Duff would know. He played on two Stanley Cup-winning teams in Toronto before he found his way to Montreal, where he shared a line with Béliveau in the midst of a championship-soaked run that saw Duff win four more rings.

“(Montreal) always did it right. So the (players) go there and say, ‘This team respects me. And if nothing else, if we didn’t get all the cash in the world, we got respect,’” said Duff. “And here (in Toronto) they ignored that. I don’t want to be too (negative). But ... there were all kinds of guys who won (multiple) Cups in Toronto. There are all kinds of people in Toronto who don’t know who Harry Watson was, Sid Smith, Howie Meeker, Jimmy Thompson, Turk Broda — they won (multiple) Cups, for crying out loud.”

Duff certainly spins the accepted story, although it's not exactly true.

Many, many Montreal Canadiens' greats have departed from the Habs with fractured relationships. They have just done a better job repairing such relationships.

Rocket Richard, Mr. Montreal Canadiens himself, was forced off the ice and pushed into management where he was marginalized to the point where he just upped and left.

Jacques Plante and Doug Harvey were, for various reasons, seen as problem players who the Habs ultimately moved to other organizations.

Bert Olmstead was told by the team his knees were shot and he should retire. He later joined the Leafs and played four more years and won another Stanley Cup.

Larry Robinson wanted one last contract from Montreal. Now, in fairness, not too many teams were willing to match Bruce McNall's money in LA at that time, but Robinson left even though he really didn't want to. Serge Savard and Guy Lapointe, the other two members of The Big Three, also finished their careers in weird looking uniforms.

Then there was Guy Lafleur, who retired prematurely rather than play the way Montreal, under the tutelage of coach Jacques Lemaire, wanted him to.

And I seem to remember Patrick Roy explosively leaving amid some sort of controversy, no?

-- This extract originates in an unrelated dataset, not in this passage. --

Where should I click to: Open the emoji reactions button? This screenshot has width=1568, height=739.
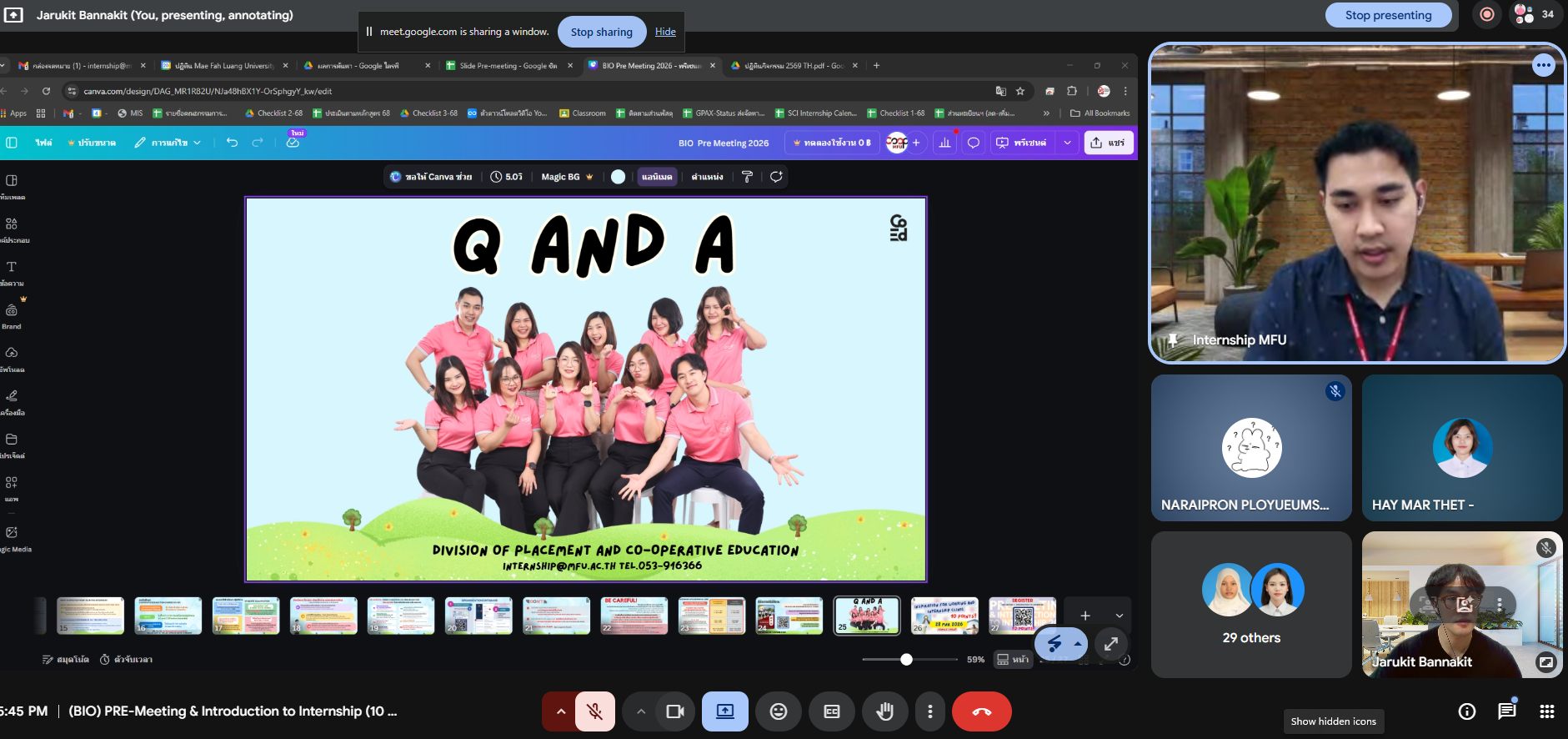(x=778, y=711)
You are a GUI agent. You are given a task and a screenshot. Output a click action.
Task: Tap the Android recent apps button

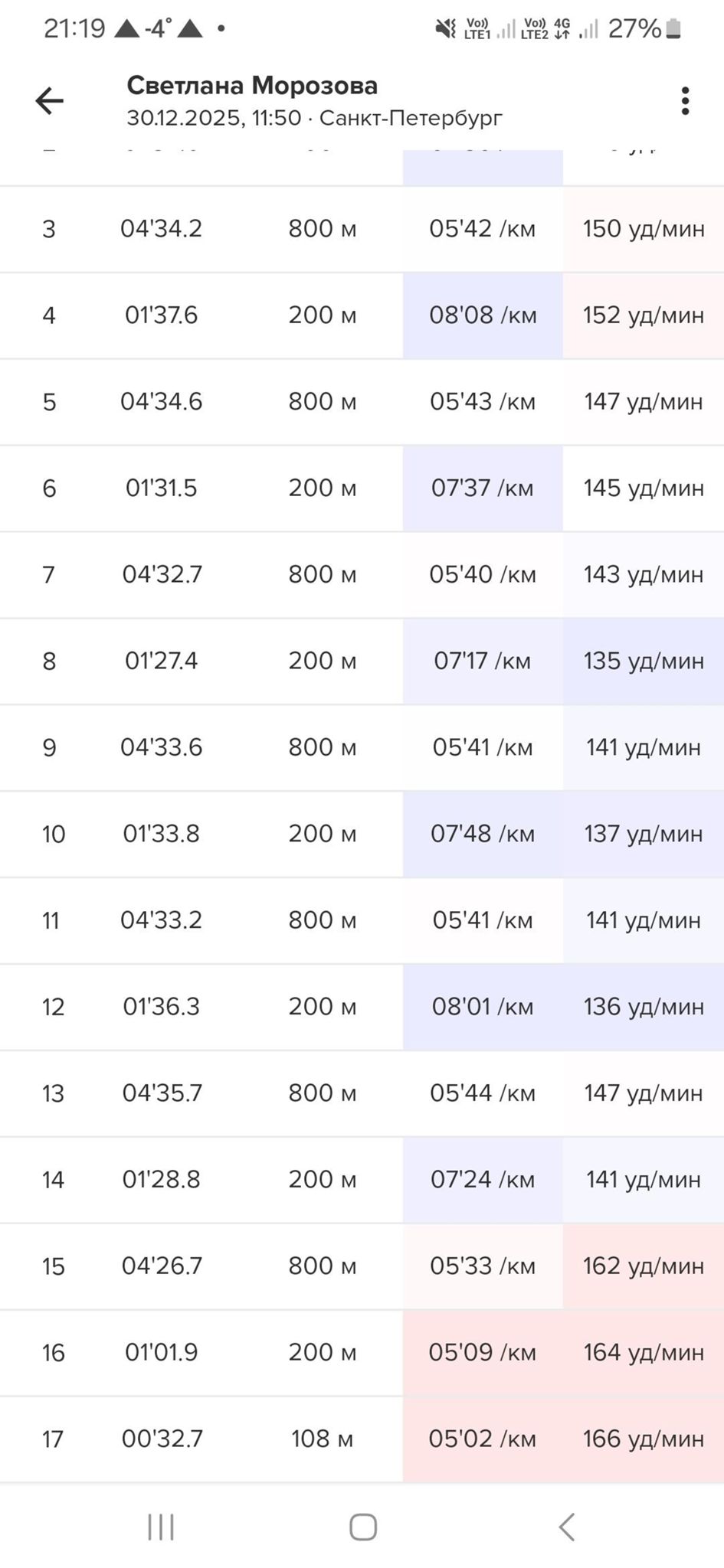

We can add the names of Chris Chelios, Boom Boom Geoffrion, Gump Worsley and even the original great Howie Morenz who all left under less than ideal circumstances.

It was not until the last couple of decades that Montreal has really re-embraced a lot of these names. Why? Probably, through the incredible relationships Rocket Richard had with fans, because they realized it was good for business. They repaired many of these relationships with former stars while they were/are still alive.

Toronto, on the other hand, did not get the same chance. Too much of the 1970s and 1980s were spent under the ridiculous rule of Harold Ballard, where, with a few exceptions such as King Clancy, such nostalgia was never considered.

By the time Ballard finally exited the scene, the Leafs true glory days of the 1940s were too distant a memory. Plus there is no video of those guys anyway, How could the modern fan relate?

When Cliff Fletcher arrived in Toronto in the early 1990s he tried to repair such relationships, a path others have followed since. They tried to celebrate the 1960s dynasty teams, particularly the 1967 championship team. Johnny Bower has become the poster boy in Toronto, just like he was back in the 60s. For various reasons many others, notably Dave Keon and even Frank Mahovlich who were both chased out of town, have never been so receptive.

Jump forward to more modern times. The Leafs have forever re-embraced Darryl Sittler, and Wendel Clark and Dougie Gilmour too, but success has been too hard to find since 1967. Who else should they embrace? Borje Salming, sure. Lanny McDonald? He's a Calgary guy. Tiger Williams? He's Vancouver now.

The Toronto Maple Leafs are nowhere near as good at celebrating their illustrious history as the Montreal Canadiens. But the Montreal Canadiens have not always treated their heroes so well, either.